To summarise: I think the current design what you are suggesting. If there's a mismatch, could you explain in a bit more detail?

[Grundlefleck]

Hence, i would look for a way to do without the async generator altogether; it looks like it's principally a way to coordinate starting and stopping a bunch of async components,

It is...

and that feels like a concern which should be separate from aggregating their outputs.

... and it probably should be. The only bits of it that are about aggregating outputs just delegate to the preexisting StatusPageGenerator, which corroborates the smell. There's also a mismatch in terms of the addComponent method, since the async generator takes a list of components in the constructor. I expect there's a better way, where there's only a single implementation of a generator, and convenience methods to start and stop a list of async components.

Bit dubious about accessing two separate atomics. Racy.

Agreed. Will fix. Probably with the composite object approach you suggested.

there's no troubling concurrency bottleneck.

Worth bearing in mind that the point of this construct is to protect against slow running component checks, most likely involving network calls. Writes will likely be infrequent, with many more (fast) reads in the meantime. Given that, I wasn't particularly concerned about the performance at the level of volatile writes and reads. Let me know if you think that's negligent.

Also a bit dubious about the proliferation of single-thread scheduled executors.

Could you be more specific about what your concern is? Creating too many under-utilized threads? Unfriendly API?

Something like a CachedThreadPoolExecutor driving the components via a facade which stops any component which is still running from being called again.

AsyncComponent already does this, albeit in a naive way, only rescheduling the check when the last one completes. There's some edge cases to be worked out that I've not thought too deeply about, e.g. non-timing-out checks causing a warning that can't be reset. That would still have to be addressed either way.

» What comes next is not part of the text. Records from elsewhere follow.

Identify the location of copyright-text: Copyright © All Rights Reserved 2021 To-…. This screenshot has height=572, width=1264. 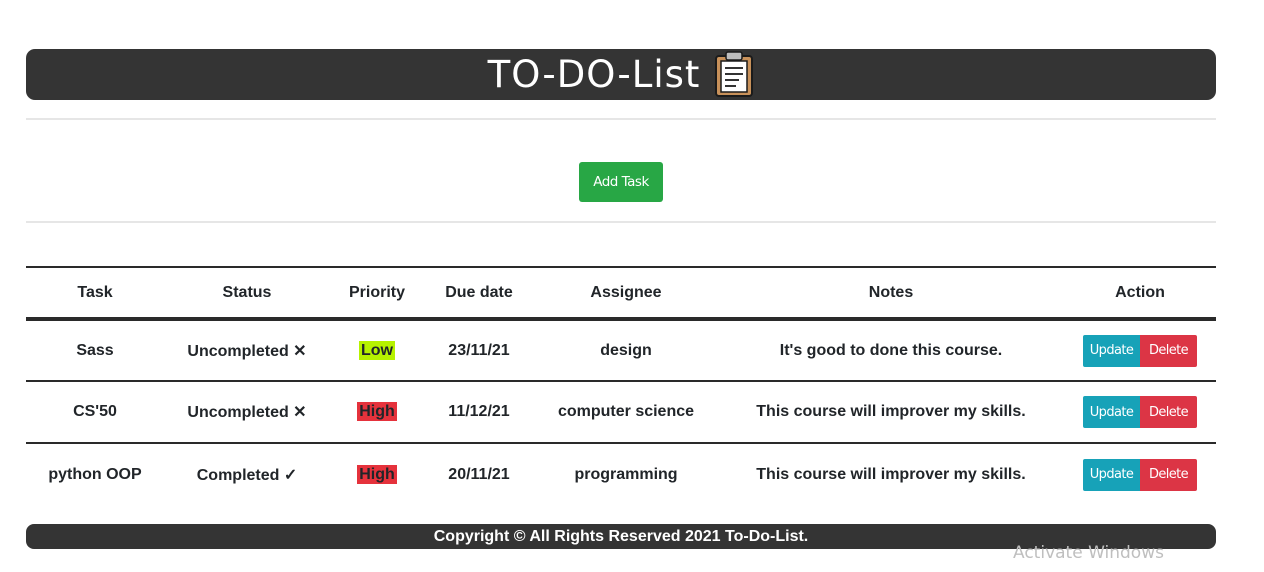
(621, 536).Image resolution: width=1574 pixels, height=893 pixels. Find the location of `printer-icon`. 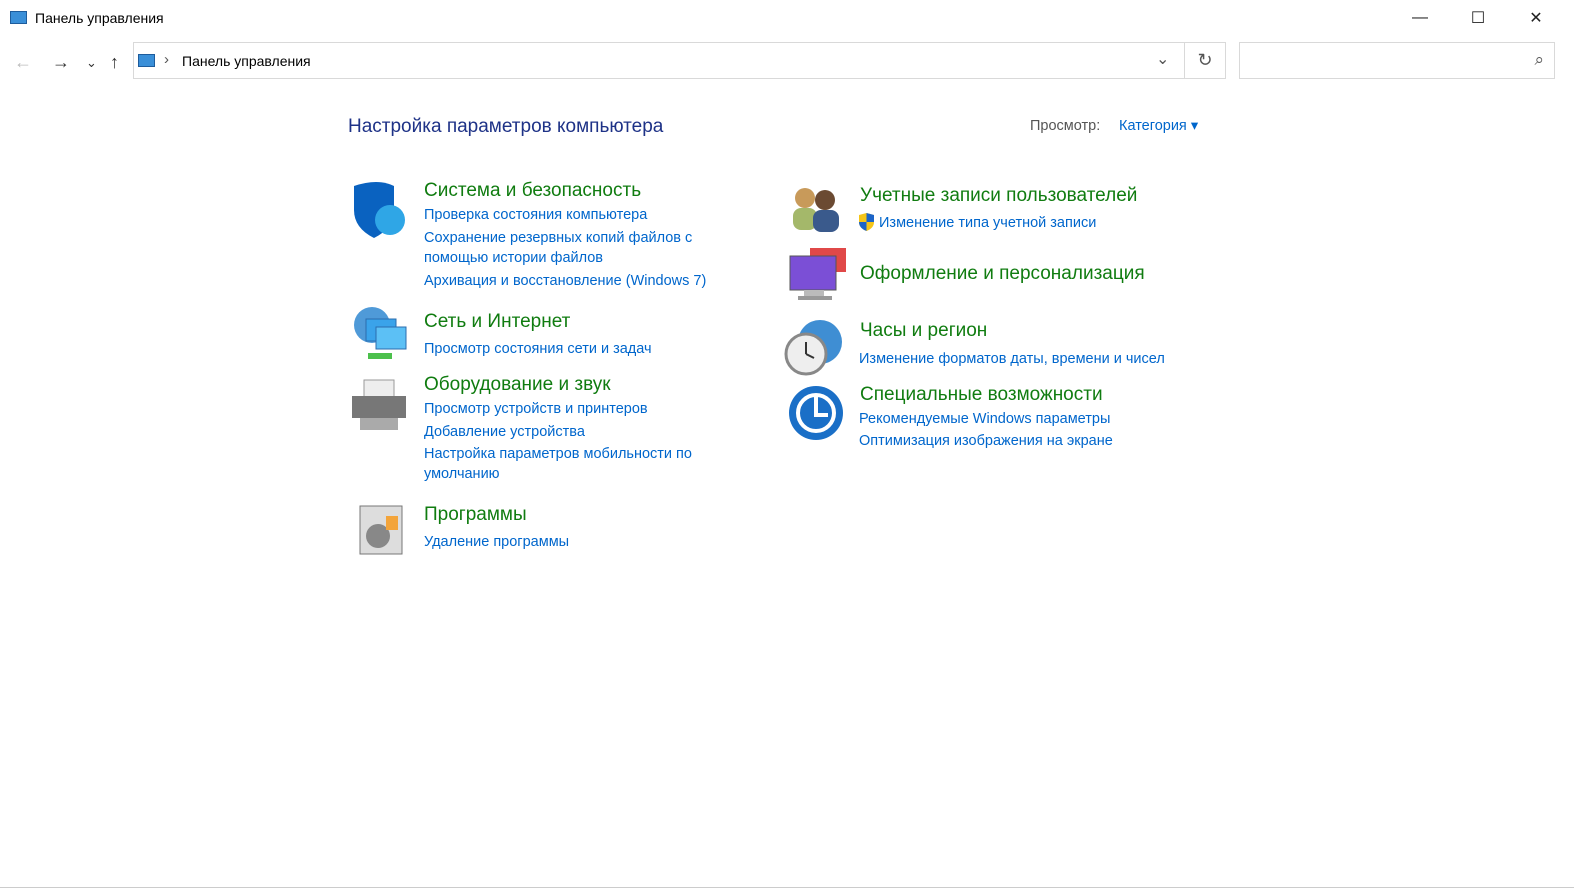

printer-icon is located at coordinates (379, 407).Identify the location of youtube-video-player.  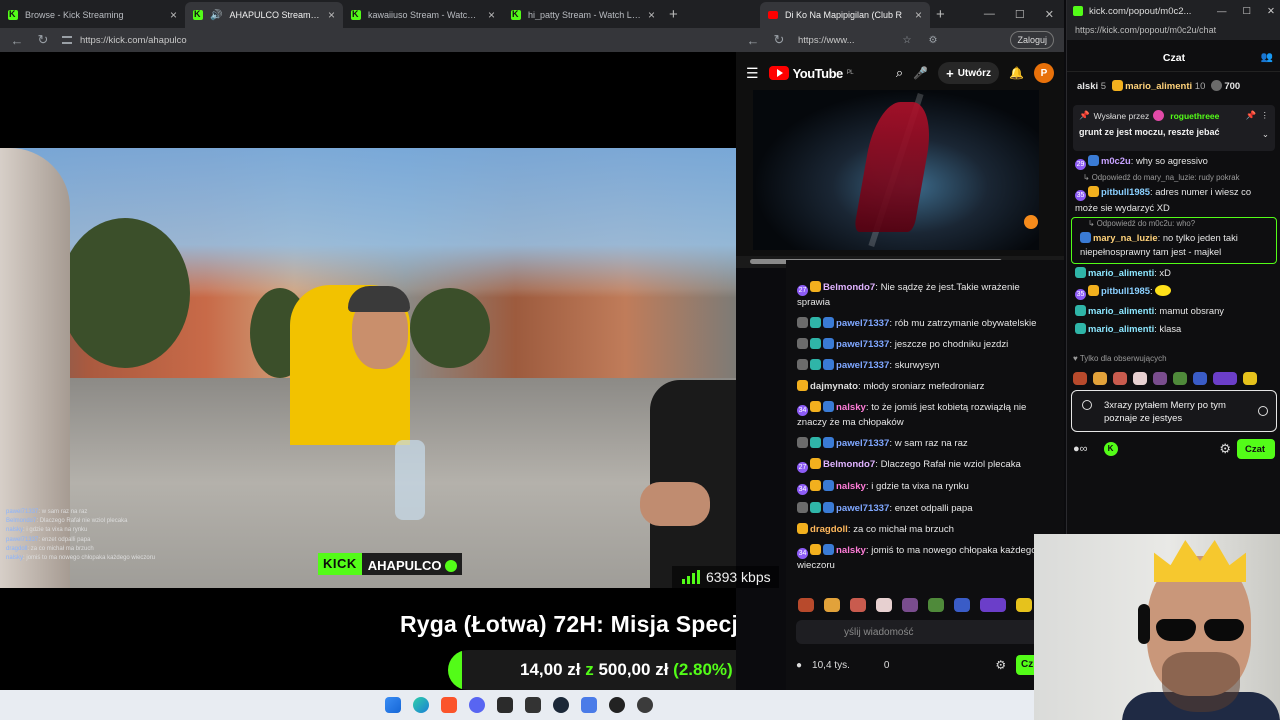
(896, 170).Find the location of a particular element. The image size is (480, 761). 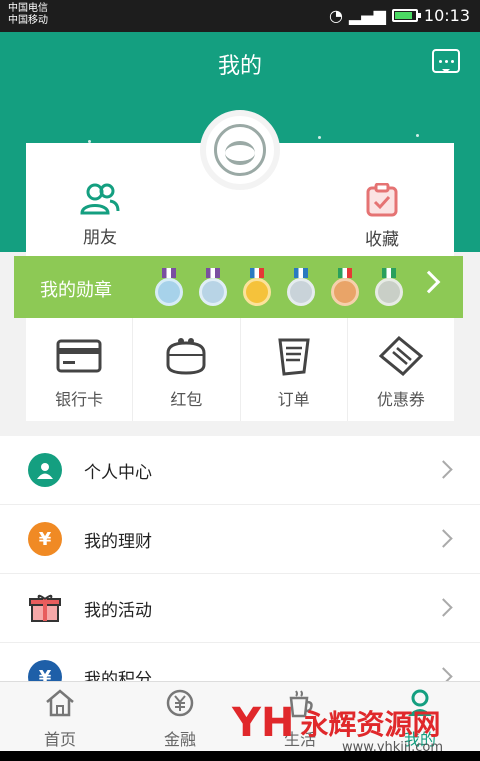

clock: 10:13 is located at coordinates (446, 16). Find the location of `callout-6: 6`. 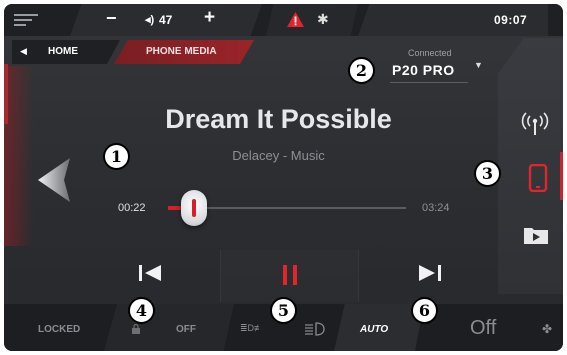

callout-6: 6 is located at coordinates (424, 310).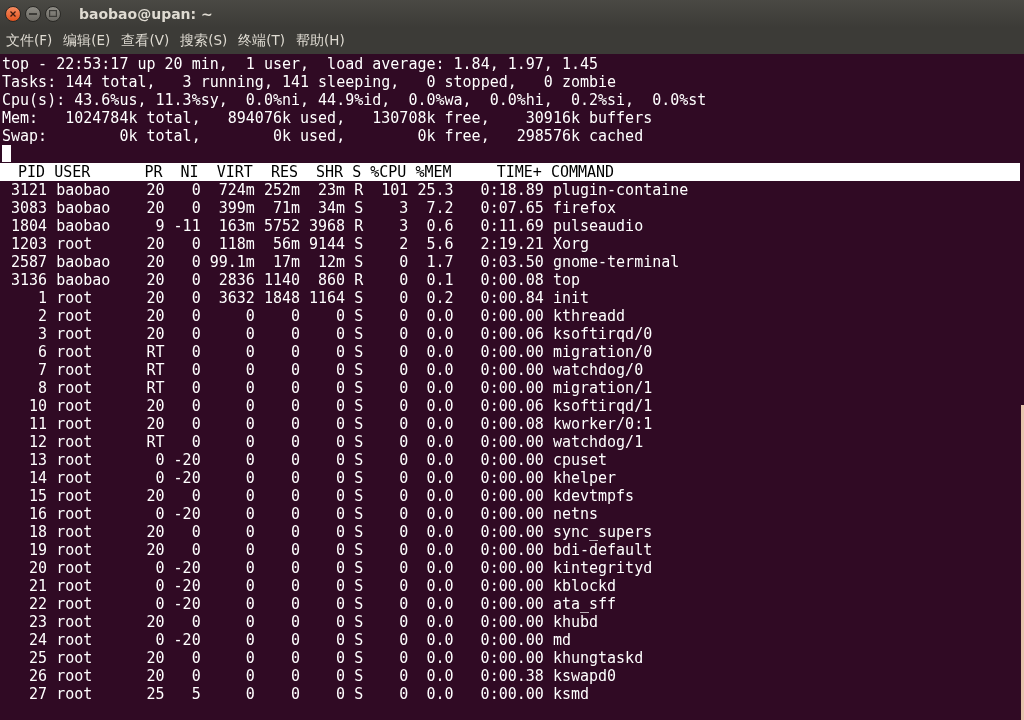 The height and width of the screenshot is (720, 1024). Describe the element at coordinates (512, 208) in the screenshot. I see `table-cell-text: 0:07.65` at that location.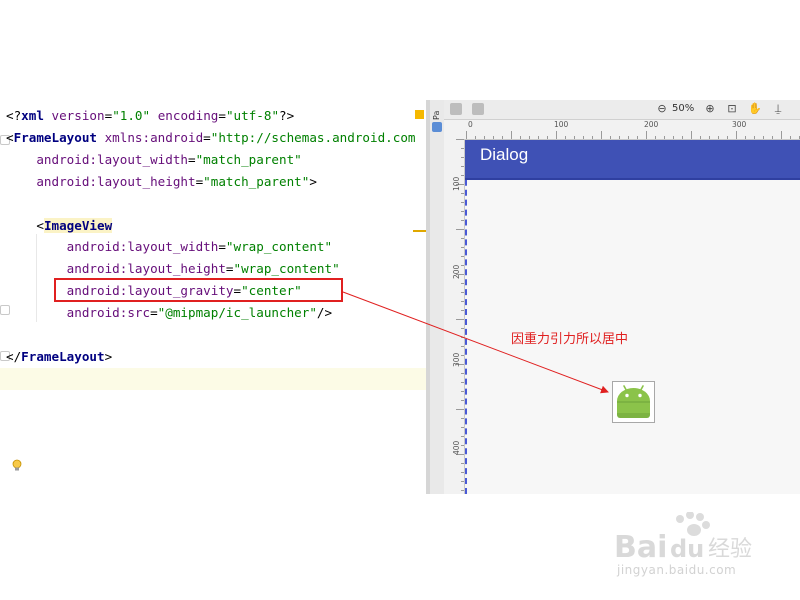  Describe the element at coordinates (778, 109) in the screenshot. I see `pin-icon: ⍊` at that location.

Given the concern I mentioned in an earlier comment, to guarantee a misbehaving component does not cause failures in other, unrelated components, I don't immediately see a way to achieve that with # threads < # components. Suggestions welcome.

Anyway, REJECT, one source file has no newline at end of file, unacceptable.

I will LITERALLY never forgive myself.

[Grundlefleck]

Just realised that this pull request (even with pending rework) could satisfy issue #3.

[Grundlefleck]

FYI just had a good chat with @jheister about some changes, which match pretty closely with @tomwhoiscontrary's points, so don't waste too much time thinking about it until you see the result of those changes, which I'm about to start work on.